World Rugby Chairman Bill Beaumont said: “2016 was a fantastic year for World Rugby in more ways than one. Firstly, we saw rugby’s successful return to the Olympic Games with the world’s best sevens players lighting up Rio 2016 with a riveting display of passion and skill. This helped set the stage for our development programmes, Get Into Rugby and IMPACT Beyond, which successfully harnessed the momentum of the Games to deliver real engagement and significant growth.
“With 8.5 million people playing and enjoying rugby across the world, the game continues to go from strength to strength. Get Into Rugby, with nearly two million participants in 2016, is evidence of how our vibrant, values-driven sport is reaching out and engaging new players and fans worldwide. Particularly pleasing is the significant uplift in female participation. With 39 per cent of all Get Into Rugby participants and 2.2 million registered female players worldwide, rugby continues to set the pace as one of the fastest growing women’s team sports in the world.”

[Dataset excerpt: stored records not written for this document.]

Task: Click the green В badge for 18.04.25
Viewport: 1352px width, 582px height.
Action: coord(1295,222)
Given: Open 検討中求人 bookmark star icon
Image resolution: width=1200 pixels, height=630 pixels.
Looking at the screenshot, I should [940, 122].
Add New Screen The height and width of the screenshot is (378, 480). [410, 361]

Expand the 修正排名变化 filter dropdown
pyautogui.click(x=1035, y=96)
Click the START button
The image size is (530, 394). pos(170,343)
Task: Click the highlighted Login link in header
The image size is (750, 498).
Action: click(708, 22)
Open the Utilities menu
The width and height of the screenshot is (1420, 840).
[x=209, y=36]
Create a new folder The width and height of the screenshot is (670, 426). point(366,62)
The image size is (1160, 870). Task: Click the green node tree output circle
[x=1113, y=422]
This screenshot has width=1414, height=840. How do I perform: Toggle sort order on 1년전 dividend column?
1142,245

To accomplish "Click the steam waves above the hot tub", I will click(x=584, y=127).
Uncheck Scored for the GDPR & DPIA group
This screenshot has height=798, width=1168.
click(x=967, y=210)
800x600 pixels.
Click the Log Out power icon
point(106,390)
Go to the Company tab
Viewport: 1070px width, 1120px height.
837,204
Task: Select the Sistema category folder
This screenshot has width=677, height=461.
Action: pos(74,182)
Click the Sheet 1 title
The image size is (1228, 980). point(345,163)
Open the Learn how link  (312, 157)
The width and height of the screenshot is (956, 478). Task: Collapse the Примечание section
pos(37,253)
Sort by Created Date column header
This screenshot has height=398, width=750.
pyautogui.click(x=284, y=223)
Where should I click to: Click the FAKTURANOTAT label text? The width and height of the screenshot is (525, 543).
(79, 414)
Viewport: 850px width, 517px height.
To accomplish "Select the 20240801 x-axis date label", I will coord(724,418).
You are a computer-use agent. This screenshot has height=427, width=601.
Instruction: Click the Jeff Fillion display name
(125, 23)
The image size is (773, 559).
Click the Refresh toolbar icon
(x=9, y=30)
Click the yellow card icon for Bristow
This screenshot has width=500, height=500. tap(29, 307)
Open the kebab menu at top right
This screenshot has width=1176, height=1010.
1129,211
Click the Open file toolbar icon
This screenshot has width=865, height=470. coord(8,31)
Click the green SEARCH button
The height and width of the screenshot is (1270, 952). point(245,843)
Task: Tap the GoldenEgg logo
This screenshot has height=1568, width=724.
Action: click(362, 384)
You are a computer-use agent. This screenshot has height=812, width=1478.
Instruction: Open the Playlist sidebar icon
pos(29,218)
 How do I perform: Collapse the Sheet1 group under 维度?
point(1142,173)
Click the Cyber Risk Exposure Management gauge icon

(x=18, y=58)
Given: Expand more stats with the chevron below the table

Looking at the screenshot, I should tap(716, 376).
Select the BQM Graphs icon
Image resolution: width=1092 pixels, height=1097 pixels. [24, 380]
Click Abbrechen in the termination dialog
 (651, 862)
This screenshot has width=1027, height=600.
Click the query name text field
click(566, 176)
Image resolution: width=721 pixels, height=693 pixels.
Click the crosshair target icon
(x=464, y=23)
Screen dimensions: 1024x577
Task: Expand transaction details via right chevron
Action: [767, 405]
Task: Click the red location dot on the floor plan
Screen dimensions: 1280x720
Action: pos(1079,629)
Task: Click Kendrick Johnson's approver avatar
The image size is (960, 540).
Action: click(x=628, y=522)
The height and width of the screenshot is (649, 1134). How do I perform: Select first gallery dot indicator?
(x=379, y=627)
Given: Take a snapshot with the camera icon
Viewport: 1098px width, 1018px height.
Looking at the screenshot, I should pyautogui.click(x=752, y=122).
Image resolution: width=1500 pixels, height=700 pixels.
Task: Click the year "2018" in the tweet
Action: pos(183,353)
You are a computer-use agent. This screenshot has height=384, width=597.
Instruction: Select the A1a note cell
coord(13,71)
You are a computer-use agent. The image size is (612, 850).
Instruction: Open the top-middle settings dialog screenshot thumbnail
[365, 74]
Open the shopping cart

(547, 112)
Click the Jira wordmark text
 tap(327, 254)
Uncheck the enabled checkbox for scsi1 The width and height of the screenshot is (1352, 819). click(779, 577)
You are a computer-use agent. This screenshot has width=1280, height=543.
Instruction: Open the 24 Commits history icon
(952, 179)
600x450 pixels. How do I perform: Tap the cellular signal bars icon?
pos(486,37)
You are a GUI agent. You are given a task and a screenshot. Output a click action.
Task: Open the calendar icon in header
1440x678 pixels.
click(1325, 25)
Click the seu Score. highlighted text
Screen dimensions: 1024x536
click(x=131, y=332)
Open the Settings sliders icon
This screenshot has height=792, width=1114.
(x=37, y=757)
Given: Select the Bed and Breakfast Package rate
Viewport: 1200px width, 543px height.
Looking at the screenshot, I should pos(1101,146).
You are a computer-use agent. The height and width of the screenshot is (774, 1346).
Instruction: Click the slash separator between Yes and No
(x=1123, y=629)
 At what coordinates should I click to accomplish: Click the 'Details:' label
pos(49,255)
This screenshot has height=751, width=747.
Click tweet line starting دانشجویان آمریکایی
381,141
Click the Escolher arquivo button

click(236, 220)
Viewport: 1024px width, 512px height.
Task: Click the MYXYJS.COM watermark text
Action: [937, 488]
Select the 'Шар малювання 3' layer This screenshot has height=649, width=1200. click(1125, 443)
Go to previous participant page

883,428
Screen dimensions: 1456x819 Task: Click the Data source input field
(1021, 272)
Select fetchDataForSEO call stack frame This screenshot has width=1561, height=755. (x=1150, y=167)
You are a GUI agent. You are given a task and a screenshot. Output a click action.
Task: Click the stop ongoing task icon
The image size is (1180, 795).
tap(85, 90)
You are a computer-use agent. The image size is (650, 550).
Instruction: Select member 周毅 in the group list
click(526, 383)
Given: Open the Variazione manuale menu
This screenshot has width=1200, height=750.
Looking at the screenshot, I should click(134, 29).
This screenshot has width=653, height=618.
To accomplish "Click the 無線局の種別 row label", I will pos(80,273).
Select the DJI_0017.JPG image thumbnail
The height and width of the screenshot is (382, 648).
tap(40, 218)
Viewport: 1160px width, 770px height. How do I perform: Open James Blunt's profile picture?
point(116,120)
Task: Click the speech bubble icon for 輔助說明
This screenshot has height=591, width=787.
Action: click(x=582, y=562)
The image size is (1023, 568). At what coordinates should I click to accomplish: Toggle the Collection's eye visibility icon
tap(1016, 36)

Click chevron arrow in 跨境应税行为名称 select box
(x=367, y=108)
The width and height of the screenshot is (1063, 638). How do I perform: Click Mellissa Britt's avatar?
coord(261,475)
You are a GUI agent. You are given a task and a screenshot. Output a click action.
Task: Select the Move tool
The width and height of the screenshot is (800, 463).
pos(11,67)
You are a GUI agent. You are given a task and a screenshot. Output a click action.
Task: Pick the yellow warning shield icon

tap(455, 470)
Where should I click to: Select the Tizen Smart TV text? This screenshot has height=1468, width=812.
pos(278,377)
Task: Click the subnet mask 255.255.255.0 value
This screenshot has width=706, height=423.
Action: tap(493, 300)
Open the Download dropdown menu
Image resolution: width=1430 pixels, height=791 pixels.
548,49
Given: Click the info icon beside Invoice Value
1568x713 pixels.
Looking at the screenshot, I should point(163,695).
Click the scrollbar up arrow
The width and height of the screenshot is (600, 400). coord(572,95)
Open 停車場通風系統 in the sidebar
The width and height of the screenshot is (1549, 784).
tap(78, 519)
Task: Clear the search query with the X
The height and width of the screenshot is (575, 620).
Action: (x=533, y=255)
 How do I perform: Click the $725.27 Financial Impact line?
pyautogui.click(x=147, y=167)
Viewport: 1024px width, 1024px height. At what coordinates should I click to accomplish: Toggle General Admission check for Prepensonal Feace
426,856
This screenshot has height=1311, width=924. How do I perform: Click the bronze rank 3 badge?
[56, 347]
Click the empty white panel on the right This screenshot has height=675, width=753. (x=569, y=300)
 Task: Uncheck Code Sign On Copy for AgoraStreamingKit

A snapshot of Get Into Rugby activities in 2016 

  • Bolivia hosted one of the highest Get Into Rugby activities to date, 5,000 metres above sea level
  • Rugby is used in girls’ orphanages in Indonesia to build their confidence
  • In Brunei, the Get Into Rugby programme is implemented in schools by law after the Sultan of Brunei’s son took part in an introduction to rugby session and loved it
  • Bineta Sena is an inspiration to young girls and women in Senegal to take up refereeing through the I Also Play Referee programme, having taken charge of the National Men’s First Division final at the tender age of 16 
  • Rugby is used in Colombia to fight gang violence
  • The Fiji National Secondary Schools Girls Sevens final attracted a crowd of 15,000 to ANZ Stadium in Suva and was televised on national television
  • In the Philippines, rugby is used to re-integrate former youth drug addicts back into society
  • Australia’s Olympic gold medallist Nicole Beck visited Vietnam and took part in a Pass it Back, powered by Get Into Rugby, coaching and referee clinics
  • Get Into Rugby is part of the PE curriculum now in all schools in Fiji
  • All 12 of the Indian team that played in the Asia Rugby Women’s Sevens Trophy came through the Get Into Rugby programme
  • In 15s, the first players to come through the Get Into Rugby programme and play international rugby are now being seen in Hungary (U18 men’s), Malta (U18 men’s) and Chinese Taipei (U18 men’s) as well as in Pakistan in women's sevens
  • The I Also Play Referee project, which introduces young people to refereeing, has now started in Belgium
  • The first Rugby World Cup 2019 qualifier took place in St Vincent and the Grenadines in March 2016 and during the build up to the match, RWC 2015 final referee Nigel Owens took part in a GIR session with local children
  • Snow rugby activities were held in India, Mongolia and Chile. In southern Chile a Get Into Rugby activity took place in the Osorno Volcano where children from the programme’s Puerto Varas and Jabalí headquarters gave a demonstration of five-a-side snow rugby

The new Get Into Rugby website – getintorugby.worldrugby.org – is now available in 15 languages: English, French, Spanish, Chinese, Brazilian, Portuguese, Arabic, Indonesian, Japanese, Dutch, German, Polish, Romanian, Hungarian, Korean and Russian.